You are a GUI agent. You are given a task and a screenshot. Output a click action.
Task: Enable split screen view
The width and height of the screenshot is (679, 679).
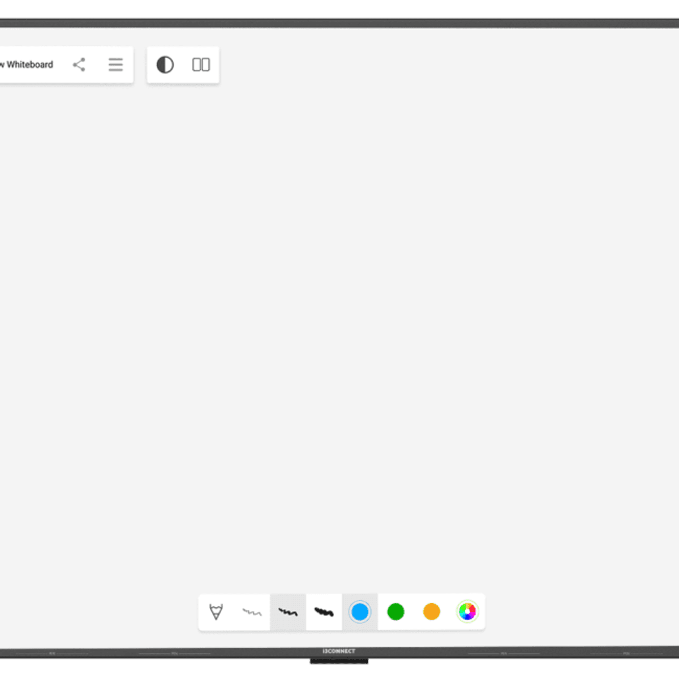tap(201, 65)
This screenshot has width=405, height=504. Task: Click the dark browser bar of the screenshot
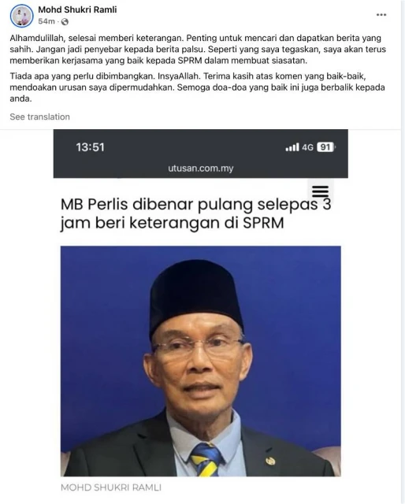tap(201, 154)
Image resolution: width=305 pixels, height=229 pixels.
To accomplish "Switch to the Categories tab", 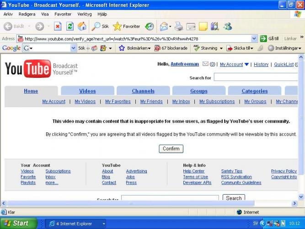I will 254,91.
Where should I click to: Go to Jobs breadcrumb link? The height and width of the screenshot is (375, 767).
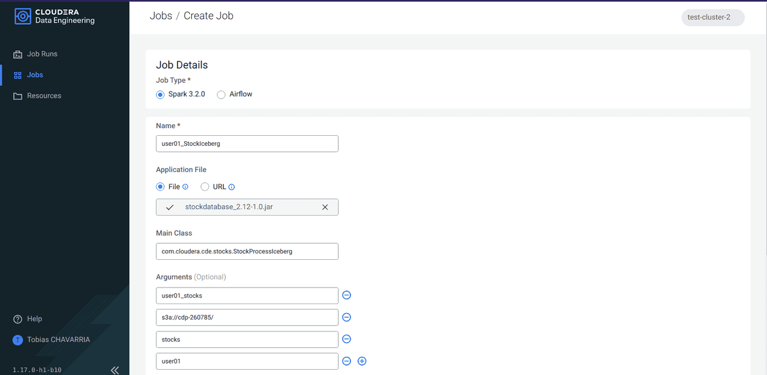[x=160, y=16]
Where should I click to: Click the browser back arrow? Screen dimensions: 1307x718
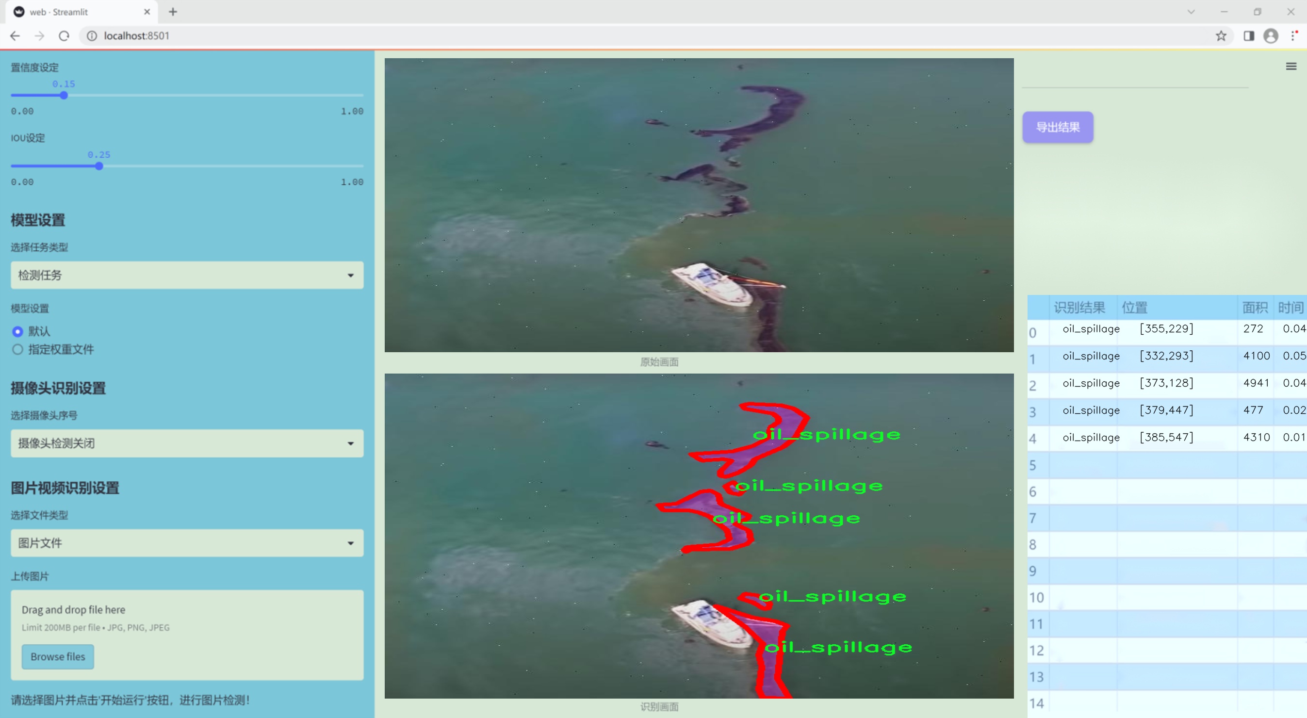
____________
*GIVEN REQUEST*.
Select every line in the records that contains the word "screenshot" and copy those lines out. Case counts.

*RESPONSE TO THE EXERCISE*.
You are a GUI agent. You are given a task and a screenshot. Output a click action.
The width and height of the screenshot is (679, 679).
This screenshot has width=405, height=504. Task: Click the dark browser bar of the screenshot
Where should I click to: Go to Jobs breadcrumb link? The height and width of the screenshot is (375, 767).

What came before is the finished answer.